■ **Quoted text**:
::::

Nearby, Merritt’s Restaurant contained a cookstove, a “rough plank” table and benches made from planks set on empty powder kegs. A “very creditable meal” was served in tin plates and cups. The writer and his friend slept in this cabin alongside five or six other men. Their accommodations consisted of “blankets spread on the bare, hard ground, with not even the intervention of pine boughs.”

In February 1878, Corydon Rose and his partner, Charlie Schafer, were inured in a rockslide. The two were at Schafer’s cabin at the Moltke lode when they heard the slide roaring down the hill. The men “attempted to escape but were caught in it and carried down the mountain and badly hurt,” reported the Silver World. Rose especially was “pretty effectually jammed up”, leading to speculation as to whether he would live. He  survived, but with permanent injuries.

Rose’s Cabin continued gaining popularity. In June, the Silver World reported that “the mines above Rose’s Cabin and in that vicinity are employing quite a force of men.” A post office opened later that year with Schafer as postmaster. Advertisements for the camp offered “meals and lodging, hay and grain, liquors and cigars”, as well as a “pack train of 60 animals”, and a second floor was added to Rose’s original cabin.

Rose typically stationed himself at the door, wearing a long black coat and a high hat. His signature greeting was “Howdy, stranger,” followed by an invitation to step inside where a bar ran along one side of the room. There also was a faro table, with a dealer wearing “short sleeves, plush waistcoat and long flowing tie”. Upstairs, twenty-two spindle beds, divided by partitions, awaited the weary traveler.

::::

■ **Given records**:
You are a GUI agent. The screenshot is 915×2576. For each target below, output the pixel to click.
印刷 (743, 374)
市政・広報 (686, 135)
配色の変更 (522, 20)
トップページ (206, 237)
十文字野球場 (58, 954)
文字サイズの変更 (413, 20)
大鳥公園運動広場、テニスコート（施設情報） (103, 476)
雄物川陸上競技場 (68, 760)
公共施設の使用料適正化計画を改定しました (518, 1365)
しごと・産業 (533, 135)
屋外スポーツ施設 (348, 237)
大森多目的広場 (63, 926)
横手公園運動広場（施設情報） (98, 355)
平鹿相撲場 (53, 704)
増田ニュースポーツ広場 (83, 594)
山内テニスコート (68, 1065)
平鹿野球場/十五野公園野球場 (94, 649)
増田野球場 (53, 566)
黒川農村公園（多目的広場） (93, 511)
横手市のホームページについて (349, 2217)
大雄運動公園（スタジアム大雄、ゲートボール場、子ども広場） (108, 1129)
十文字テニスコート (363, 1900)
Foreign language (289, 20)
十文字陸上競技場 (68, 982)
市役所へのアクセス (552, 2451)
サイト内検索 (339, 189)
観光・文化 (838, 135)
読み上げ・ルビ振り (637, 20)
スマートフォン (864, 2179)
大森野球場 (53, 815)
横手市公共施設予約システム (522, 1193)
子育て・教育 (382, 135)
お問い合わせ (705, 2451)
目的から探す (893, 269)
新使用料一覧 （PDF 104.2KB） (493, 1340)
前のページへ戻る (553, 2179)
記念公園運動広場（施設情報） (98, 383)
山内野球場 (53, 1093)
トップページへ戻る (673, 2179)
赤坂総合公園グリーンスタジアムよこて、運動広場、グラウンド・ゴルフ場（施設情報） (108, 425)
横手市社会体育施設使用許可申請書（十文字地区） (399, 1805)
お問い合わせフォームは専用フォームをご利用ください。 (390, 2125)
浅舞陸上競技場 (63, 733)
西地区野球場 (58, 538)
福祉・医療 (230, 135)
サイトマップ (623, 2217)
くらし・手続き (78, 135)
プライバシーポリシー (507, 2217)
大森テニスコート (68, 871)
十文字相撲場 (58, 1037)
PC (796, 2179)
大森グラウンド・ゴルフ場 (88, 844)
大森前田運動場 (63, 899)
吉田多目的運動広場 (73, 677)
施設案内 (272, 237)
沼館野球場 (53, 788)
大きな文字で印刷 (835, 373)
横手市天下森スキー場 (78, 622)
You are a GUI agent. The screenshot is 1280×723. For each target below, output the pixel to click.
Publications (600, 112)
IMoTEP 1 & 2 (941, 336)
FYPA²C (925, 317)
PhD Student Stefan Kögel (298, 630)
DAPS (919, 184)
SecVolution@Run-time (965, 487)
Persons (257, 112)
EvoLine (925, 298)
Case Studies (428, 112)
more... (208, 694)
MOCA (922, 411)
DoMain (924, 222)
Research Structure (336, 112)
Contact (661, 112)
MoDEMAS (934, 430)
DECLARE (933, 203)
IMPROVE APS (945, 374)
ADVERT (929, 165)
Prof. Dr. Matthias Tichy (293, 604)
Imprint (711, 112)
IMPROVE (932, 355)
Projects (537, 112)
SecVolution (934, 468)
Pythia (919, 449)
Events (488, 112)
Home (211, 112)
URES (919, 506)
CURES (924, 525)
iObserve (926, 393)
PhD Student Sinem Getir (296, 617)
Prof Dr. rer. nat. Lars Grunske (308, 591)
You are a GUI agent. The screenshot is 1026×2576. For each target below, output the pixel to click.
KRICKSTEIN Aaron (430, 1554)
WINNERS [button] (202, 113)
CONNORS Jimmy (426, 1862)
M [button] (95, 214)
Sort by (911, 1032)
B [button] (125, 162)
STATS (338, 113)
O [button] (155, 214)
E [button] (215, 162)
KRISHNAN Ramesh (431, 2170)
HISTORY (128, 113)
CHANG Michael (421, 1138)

::::

■ **Goal**:
Answer these from the text on Rose's Cabin:
(a) What were the benches at Merritt's Restaurant made from?
(b) Who served as postmaster when the post office opened?
(c) How many spindle beds were upstairs?
The data plays no part in what comes next.

■ **Problem solution**:
(a) Planks set on empty powder kegs.
(b) Charlie Schafer.
(c) Twenty-two.